For a dish traditionally made out of excess blood from a slaughterhouse, artist John O’Shea is doing something rather different with his black puddings. He’s taking a novel twist to a very old recipe and creating the dish without actually harming any animals. Sausages made of some sort of blood exist in cuisines across the globe, and John’s particular recipe is based on the traditional combination of herbs, cereals and pig’s blood that has been a staple of British and Irish diets for centuries. Except his Black Market Puddings have one difference: they are made with the blood of a living pig. Due to pesky legal requirements, John must enlist the services of a veterinary professional to extract the blood each time, but about half a pint of pigs’s blood (well within legal limits for animal health and well-being) is more than enough to make one robust black pudding. When you dine on Black Market Pudding you are actually taking blood from a living animal.

The first batch of prototype Black Market Puddings were created for the Food Forward exhibition in Stroom, the Dutch art centre in the Hague, where guests were invited to respond to the proof-of-concept pudding, which was served up as hors d’oeuvres. A lot of vegetarians, John attests, were enthused that they could enjoy an animal-based product safe in the knowledge that no pig had died in the production. And all in attendance were struck, not only by how tasty the dish was, but its novel provenance. Of course what he’s creating is more than just a novel take on blood sausage. Removing such a prominent link in the established food chain has the potential to unsettle many of our assumptions about consumption.

As John, a vegetarian since 2008, explains, Black Market Pudding doesn’t quite fit with the logic of the human carnivore dominating from the top of the food chain. ‘When you dine on Black Market Pudding you are actually taking blood from a living animal’, he says of the dilemma. ‘Technically that puts you in the position of being a more of a parasite, than a traditional carnivore. And this is something I may have to help people come to terms with.’

The project also pushes the concepts of fair trade and organic to a far more extreme conclusion. For consumers empowered by growing conversations of provenance and ethical transparency, simple provision of a product is no longer enough. By paying a little bit extra, shoppers can demand that no exploitation occurs all the way along the chain of supply, whether that’s through buying fair trade coffee to support an ethical industry or choosing organic produce to support animal welfare. ‘We’re pushing that ethical payoff a step further’, explains John. ‘If you purchase Black Market Pudding not only are you buying a delicious black pudding, but you are partaking in a product that takes the animal out of the food chain. So you can consume the blood of the animal, while simultaneously protecting the animal.’ As the project continues, John is actively negotiating how to take care of the Black Market Pudding Pigs for the duration of their natural lives. But, subsidising an animal outside of the established food chain won’t come cheap, and the end result will be a black pudding fit for a king rather than a hangover breakfast.

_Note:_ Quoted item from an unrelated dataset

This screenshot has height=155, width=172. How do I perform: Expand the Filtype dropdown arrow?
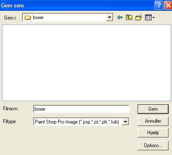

No foodstuff made from the blood of a living animal has ever been brought to the market. John anticipates (and indeed relishes) other consequences which could result from Black Market Pudding carving out a new section in the marketplace. For one there is no regulatory infrastructure in place to cope with such a product, but that uncertainty is part of the appeal: ‘I’m interested to see how Black Market Pudding will be regulated’, muses John. ‘My hope is that by bringing an unusual situation into the marketplace, this will engender new policies and thinking around our consumption of animal products and foodstuffs.’